“Music should be big,” says Laura Regan of Bridget and the Squares, a piano and drum duo from Brooklyn, New York. Regan and drummer Kyle Thompson stand outside of Cast Away Yarn Shop in Santa Rosa after a swooping and energetic set played before a pleased Monday night crowd. 21 year-old Thompson, the band’s drummer since last September, drives the the songs with a gleeful, hard-hitting precision while Regan’s husky, powerful voice swoops between soaring melodies Piano tends to carry an element of drama and the band drinks from the vein of Amanda Palmer, wearing theatrics on their sleeve, with an ease made possible by reach-for-the-sky and hit-the-mark vocals.
28 year-old Regan, a graduate of the Berklee College of Music, says that recently she made a leap in her music, moving away from twee indie rock to a more bombastic sound, inspired by the “epic arrangements” of bands like Muse and Ours. “I stopped wanting to disguise the intense emotions and just wanted to attack them,” says the petite, black-haired woman, “It’s funny because I’m small, but I like big things.”

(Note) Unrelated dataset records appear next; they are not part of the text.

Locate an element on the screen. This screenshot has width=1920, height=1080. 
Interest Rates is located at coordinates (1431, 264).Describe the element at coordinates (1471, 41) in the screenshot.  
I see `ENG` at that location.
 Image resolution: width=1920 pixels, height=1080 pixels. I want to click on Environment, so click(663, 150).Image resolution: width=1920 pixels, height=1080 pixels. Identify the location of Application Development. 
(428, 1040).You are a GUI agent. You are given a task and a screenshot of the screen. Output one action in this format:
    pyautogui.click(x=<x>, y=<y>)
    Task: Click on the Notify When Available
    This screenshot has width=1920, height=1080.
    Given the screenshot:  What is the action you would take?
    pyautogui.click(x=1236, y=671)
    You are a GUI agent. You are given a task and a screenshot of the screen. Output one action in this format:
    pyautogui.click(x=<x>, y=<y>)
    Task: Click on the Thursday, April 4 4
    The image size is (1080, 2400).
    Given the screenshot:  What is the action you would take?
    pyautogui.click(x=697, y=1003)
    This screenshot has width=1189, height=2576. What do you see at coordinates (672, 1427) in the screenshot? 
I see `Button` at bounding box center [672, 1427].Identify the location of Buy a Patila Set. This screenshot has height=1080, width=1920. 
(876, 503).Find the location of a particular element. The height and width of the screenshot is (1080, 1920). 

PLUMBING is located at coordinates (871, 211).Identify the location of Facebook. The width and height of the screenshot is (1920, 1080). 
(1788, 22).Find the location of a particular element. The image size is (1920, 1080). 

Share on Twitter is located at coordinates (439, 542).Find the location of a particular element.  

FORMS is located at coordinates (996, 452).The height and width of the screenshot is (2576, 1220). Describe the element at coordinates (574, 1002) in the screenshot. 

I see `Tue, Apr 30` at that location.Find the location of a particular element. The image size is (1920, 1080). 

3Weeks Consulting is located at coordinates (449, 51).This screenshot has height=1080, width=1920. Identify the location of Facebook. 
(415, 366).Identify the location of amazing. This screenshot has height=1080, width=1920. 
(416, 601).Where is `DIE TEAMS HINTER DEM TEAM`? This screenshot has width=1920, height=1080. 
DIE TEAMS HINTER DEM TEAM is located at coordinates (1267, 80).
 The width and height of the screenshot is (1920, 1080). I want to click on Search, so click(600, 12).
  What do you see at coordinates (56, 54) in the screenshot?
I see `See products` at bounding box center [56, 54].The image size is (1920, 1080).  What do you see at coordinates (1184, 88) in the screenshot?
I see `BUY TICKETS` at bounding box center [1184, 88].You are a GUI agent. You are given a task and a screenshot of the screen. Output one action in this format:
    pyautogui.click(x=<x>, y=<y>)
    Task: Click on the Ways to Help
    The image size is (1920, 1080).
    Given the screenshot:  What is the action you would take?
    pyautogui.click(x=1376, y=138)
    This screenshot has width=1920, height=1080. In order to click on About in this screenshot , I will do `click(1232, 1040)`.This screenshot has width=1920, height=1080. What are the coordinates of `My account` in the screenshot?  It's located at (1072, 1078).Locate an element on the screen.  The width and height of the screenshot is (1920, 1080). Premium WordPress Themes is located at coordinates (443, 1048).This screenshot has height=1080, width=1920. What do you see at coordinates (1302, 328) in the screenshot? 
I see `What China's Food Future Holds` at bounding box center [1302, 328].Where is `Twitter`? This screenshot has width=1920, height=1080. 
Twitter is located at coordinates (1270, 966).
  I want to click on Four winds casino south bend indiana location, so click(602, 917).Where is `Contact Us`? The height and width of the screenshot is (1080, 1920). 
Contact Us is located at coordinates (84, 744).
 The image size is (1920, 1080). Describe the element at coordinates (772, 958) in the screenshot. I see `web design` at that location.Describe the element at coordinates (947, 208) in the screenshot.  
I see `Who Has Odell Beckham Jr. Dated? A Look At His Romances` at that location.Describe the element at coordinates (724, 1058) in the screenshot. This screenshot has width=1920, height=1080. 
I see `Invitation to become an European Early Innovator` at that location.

The Boston native says that finding a musical kinship with Thompson, a recent transplant from Las Vegas, has helped bring the band’s sound closer to her vision; she grins while describing practices that grew progressively “louder and louder and more intense.” As we talk, an enamoured fan shoves a cell phone into Regan’s hand, asking her to say hello to his friend, and she does so with the friendly enthusiasm that exudes from the band in general.
In the midst of a U.S. tour (fueled by yogurt, carrots, and hummus–they say with a laugh), Bridget and the Squares plays in Las Vegas next and then make their way south, so try to see them before they hit the big time so you can say you “knew them when…”
Opening for the band was the Chelsea Set, a new Santa Rosa project comprised of folks from the Spindles. Singer Sari Flowers spins wry, feminist lyrics around lilting pop melodies, like a cross between the Go-Go’s, the Spinanes, and Lucinda Williams. It was just the kind of music you want to hear while surrounded by skeins of red, pink, green and glittery wool and alpaca; the perfect music for a warm summer night in the soft belly of an Alice in Wonderland-esque yarn shop.